One can rightfully–righteously?–observe the following. The pronouns “him” and “he” top the list should not surprise. It surprised me that “me” and “you” and “we” are lower on the list. “She” appears once in Book 1 and 36 times subsequently. Like “she,” the word “Lord” only occurs once in Book 1. Not a pronoun, but not un-surprising either.

We could use this data to set up a dialog about the collective perspective compared to the intimate/individual connection. This is probably worth exploring. What else is worth exploring? What might we find in a further exploration of the full Gospel? What light could this type of linguistic analysis play on a comparative analysis of the Books of the New Testament, or the New and Old Testament?


With some forward mapping, I was able to apply some lessons from Book 1 to the other 15. (Thanks you =COUNTIF(B2:AX679,”he”)!)*** Using the 18 pronouns found in Book 1, I sorted and charted their usage in all of Mark. This is what that looks like:


This is my hunt-and-peck analysis of the available data. I suspect the questions and the framework are more useful than the hard numbers. If I had time and/or more talent and/or a team, I would run similar numbers for all the Books of the Bible and create ways to find further connections and visually represent trends and connections inside the Bible. Are there “pockets” of words and, if so, where do they appear? I’d like to try to do this in more than two dimensions, too. The final-final project: to identify connections among sacred texts. What could we find if we were to compare comparative analysis of The Bible, The Quran, The Tanakh And The Talmud, The Tipitaka, The Popol Vuh? How are pronouns and prophets connected? In the lay sense, The Philosophy Data Project has create some amazing code and representations of connections among great philosophers. This type of comparison among sacred scriptures would be illuminating. This project in kaggle titled “Explore King James Bible Books” has potential as a framework, but it is not as detailed or well designed as The Philosophy Data Project.

I’ll conclude by posing two questions that may be on your mind: isn’t parsing a sacred text like this, well, sacrilege? Can we reasonably apply the same textual analysis to a sacred text that we might to a sonnet or a short story?
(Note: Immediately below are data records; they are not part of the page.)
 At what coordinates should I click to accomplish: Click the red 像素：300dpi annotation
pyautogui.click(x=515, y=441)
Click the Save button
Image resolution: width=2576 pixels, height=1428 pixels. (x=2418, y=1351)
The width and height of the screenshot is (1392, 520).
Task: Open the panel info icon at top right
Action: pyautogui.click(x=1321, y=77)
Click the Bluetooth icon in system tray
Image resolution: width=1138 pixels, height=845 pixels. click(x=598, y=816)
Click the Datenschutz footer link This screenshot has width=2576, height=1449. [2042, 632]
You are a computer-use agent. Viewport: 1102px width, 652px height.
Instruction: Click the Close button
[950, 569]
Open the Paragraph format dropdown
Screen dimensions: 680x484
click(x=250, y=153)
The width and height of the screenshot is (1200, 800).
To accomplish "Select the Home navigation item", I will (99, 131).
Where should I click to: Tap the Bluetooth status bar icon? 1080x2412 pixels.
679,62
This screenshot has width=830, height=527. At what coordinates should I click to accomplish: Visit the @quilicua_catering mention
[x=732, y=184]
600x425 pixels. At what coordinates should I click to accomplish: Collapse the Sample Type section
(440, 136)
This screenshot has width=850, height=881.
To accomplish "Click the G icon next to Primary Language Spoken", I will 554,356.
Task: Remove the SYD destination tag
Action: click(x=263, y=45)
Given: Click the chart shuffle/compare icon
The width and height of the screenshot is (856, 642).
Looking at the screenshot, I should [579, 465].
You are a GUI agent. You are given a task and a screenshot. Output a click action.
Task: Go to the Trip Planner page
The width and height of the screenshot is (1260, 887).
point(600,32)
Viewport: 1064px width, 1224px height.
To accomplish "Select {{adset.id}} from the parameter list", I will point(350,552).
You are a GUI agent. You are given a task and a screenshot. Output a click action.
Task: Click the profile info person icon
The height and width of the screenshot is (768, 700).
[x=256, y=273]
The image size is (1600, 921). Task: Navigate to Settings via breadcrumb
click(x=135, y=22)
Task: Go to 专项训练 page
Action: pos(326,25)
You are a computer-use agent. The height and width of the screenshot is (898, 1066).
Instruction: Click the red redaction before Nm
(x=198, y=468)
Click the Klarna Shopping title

I’d say “no” and “yes.” First, if we are going to have informed debates in different spaces, shouldn’t the debates be informed? If we suggested things that are or are not in a text, should we try to be correct? Also, if we have these tools to collect and analyze data at our disposal, shouldn’t we apply them fully? I would follow up by saying this type of textual analysis is not at all intended to subjugate the Texts in any way or suggest that modern approaches or systems are superior. The key here is to center conversation on the significance of the text. Now, I recognize that the simple count of words does not give us everything we need, but it is a reasonable first step to conversations about what is present, why and what it seems to mean in a historical and contemporary context. I would further follow up by saying the natural tension that would create in terms of how we understand and interpret texts is already at play and has been for most of the Modern Age. This is clearly not specific to scripture, as Constitutional debates about firearms, abortion, and voting rights play out.

As is the case more and more, my hope is to help my students and my readers to use available tech tools to explore the humanities in the fullest possible way.


Notes:

* On first pass, I did not distinguish between these words as pronouns or possessive adjectives. I could down the road.

** These relative pronouns work as part of a langer analysis of pronoun usage, but not pronoun usage in the sense of identifying/identity markers. I did not include “those” as a pronoun for related reasons.

*** It took me some tinkering to determine that =COUNTIF(B2:AX679,”he”) without asterisks will give be back full words, which is what I wanted. Conversely, =COUNTIF(B2:AX679,”*he*”) with asterisks will give me any place where those two letters appear. The scale in Mark is 404 vs. 2,624 for the count of “he.”